- [WHAT YOU WILL DO]: Give the data again, word for word.
*** INPUT Section Begins ***
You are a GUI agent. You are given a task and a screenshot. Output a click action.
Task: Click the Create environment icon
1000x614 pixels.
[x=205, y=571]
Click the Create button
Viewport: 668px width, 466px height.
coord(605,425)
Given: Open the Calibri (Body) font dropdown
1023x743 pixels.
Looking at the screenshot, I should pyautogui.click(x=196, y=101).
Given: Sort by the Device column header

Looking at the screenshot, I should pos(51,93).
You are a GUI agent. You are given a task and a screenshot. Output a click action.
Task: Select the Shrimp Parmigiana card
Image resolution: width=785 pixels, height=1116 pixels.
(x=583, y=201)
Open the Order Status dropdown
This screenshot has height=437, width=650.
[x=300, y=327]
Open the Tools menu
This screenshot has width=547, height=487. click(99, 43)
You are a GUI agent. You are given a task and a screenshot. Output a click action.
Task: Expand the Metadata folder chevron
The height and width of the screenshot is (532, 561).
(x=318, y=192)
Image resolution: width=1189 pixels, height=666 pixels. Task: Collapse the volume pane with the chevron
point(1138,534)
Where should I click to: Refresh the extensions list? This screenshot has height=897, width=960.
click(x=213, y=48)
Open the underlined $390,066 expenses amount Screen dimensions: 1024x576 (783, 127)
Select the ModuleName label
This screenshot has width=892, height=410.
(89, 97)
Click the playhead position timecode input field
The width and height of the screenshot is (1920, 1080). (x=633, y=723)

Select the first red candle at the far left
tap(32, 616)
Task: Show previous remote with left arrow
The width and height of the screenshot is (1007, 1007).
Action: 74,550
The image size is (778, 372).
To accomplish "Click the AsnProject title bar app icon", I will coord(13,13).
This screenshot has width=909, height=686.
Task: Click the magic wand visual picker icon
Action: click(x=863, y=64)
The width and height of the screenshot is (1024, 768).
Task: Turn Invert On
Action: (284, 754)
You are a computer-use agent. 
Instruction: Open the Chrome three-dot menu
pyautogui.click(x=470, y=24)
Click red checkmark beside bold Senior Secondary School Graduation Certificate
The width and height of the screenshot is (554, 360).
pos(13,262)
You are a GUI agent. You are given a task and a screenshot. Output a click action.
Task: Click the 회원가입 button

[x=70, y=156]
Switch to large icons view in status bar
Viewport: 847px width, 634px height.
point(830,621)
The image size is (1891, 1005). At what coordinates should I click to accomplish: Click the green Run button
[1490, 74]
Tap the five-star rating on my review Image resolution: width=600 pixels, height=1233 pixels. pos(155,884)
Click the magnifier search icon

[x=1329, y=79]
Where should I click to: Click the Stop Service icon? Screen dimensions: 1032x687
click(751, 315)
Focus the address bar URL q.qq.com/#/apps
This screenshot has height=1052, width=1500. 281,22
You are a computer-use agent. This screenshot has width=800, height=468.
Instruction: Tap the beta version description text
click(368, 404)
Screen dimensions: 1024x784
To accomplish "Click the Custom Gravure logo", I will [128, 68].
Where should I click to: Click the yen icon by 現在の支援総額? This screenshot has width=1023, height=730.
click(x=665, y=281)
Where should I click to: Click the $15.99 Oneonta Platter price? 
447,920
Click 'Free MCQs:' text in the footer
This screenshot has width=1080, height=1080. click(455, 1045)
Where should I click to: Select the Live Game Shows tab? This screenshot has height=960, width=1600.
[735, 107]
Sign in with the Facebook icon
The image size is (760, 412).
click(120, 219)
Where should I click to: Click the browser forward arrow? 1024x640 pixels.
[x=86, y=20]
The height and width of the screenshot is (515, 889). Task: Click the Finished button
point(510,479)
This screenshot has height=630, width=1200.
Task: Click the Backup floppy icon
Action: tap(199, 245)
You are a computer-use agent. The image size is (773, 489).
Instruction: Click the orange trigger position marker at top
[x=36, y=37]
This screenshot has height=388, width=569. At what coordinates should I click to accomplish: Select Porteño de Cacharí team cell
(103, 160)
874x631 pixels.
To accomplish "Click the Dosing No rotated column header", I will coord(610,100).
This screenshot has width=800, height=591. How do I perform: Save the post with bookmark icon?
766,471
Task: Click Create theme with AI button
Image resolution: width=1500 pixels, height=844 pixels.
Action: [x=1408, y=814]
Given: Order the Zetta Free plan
*** INPUT Section Ends ***
- [RESPONSE AREA]:
You are a GUI agent. You are given a task and a screenshot. Output a click action.
Task: Click the Create environment icon
1000x614 pixels.
[x=205, y=571]
Click the Create button
Viewport: 668px width, 466px height.
coord(605,425)
Given: Open the Calibri (Body) font dropdown
1023x743 pixels.
Looking at the screenshot, I should pyautogui.click(x=196, y=101).
Given: Sort by the Device column header

Looking at the screenshot, I should pos(51,93).
You are a GUI agent. You are given a task and a screenshot. Output a click action.
Task: Select the Shrimp Parmigiana card
Image resolution: width=785 pixels, height=1116 pixels.
(x=583, y=201)
Open the Order Status dropdown
This screenshot has height=437, width=650.
[x=300, y=327]
Open the Tools menu
This screenshot has width=547, height=487. click(99, 43)
You are a GUI agent. You are given a task and a screenshot. Output a click action.
Task: Expand the Metadata folder chevron
The height and width of the screenshot is (532, 561).
(x=318, y=192)
Image resolution: width=1189 pixels, height=666 pixels. Task: Collapse the volume pane with the chevron
point(1138,534)
Where should I click to: Refresh the extensions list? This screenshot has height=897, width=960.
click(x=213, y=48)
Open the underlined $390,066 expenses amount Screen dimensions: 1024x576 (783, 127)
Select the ModuleName label
This screenshot has width=892, height=410.
(89, 97)
Click the playhead position timecode input field
The width and height of the screenshot is (1920, 1080). (x=633, y=723)

Select the first red candle at the far left
tap(32, 616)
Task: Show previous remote with left arrow
The width and height of the screenshot is (1007, 1007).
Action: 74,550
The image size is (778, 372).
To accomplish "Click the AsnProject title bar app icon", I will coord(13,13).
This screenshot has width=909, height=686.
Task: Click the magic wand visual picker icon
Action: click(x=863, y=64)
The width and height of the screenshot is (1024, 768).
Task: Turn Invert On
Action: (284, 754)
You are a computer-use agent. 
Instruction: Open the Chrome three-dot menu
pyautogui.click(x=470, y=24)
Click red checkmark beside bold Senior Secondary School Graduation Certificate
The width and height of the screenshot is (554, 360).
pos(13,262)
You are a GUI agent. You are given a task and a screenshot. Output a click action.
Task: Click the 회원가입 button

[x=70, y=156]
Switch to large icons view in status bar
Viewport: 847px width, 634px height.
point(830,621)
The image size is (1891, 1005). At what coordinates should I click to accomplish: Click the green Run button
[1490, 74]
Tap the five-star rating on my review Image resolution: width=600 pixels, height=1233 pixels. pos(155,884)
Click the magnifier search icon

[x=1329, y=79]
Where should I click to: Click the Stop Service icon? Screen dimensions: 1032x687
click(751, 315)
Focus the address bar URL q.qq.com/#/apps
This screenshot has height=1052, width=1500. 281,22
You are a computer-use agent. This screenshot has width=800, height=468.
Instruction: Tap the beta version description text
click(368, 404)
Screen dimensions: 1024x784
To accomplish "Click the Custom Gravure logo", I will [128, 68].
Where should I click to: Click the yen icon by 現在の支援総額? This screenshot has width=1023, height=730.
click(x=665, y=281)
Where should I click to: Click the $15.99 Oneonta Platter price? 
447,920
Click 'Free MCQs:' text in the footer
This screenshot has width=1080, height=1080. click(455, 1045)
Where should I click to: Select the Live Game Shows tab? This screenshot has height=960, width=1600.
[735, 107]
Sign in with the Facebook icon
The image size is (760, 412).
click(120, 219)
Where should I click to: Click the browser forward arrow? 1024x640 pixels.
[x=86, y=20]
The height and width of the screenshot is (515, 889). Task: Click the Finished button
point(510,479)
This screenshot has height=630, width=1200.
Task: Click the Backup floppy icon
Action: tap(199, 245)
You are a computer-use agent. The image size is (773, 489).
Instruction: Click the orange trigger position marker at top
[x=36, y=37]
This screenshot has height=388, width=569. At what coordinates should I click to accomplish: Select Porteño de Cacharí team cell
(103, 160)
874x631 pixels.
To accomplish "Click the Dosing No rotated column header", I will coord(610,100).
This screenshot has width=800, height=591. How do I perform: Save the post with bookmark icon?
766,471
Task: Click Create theme with AI button
Image resolution: width=1500 pixels, height=844 pixels.
Action: [x=1408, y=814]
Given: Order the Zetta Free plan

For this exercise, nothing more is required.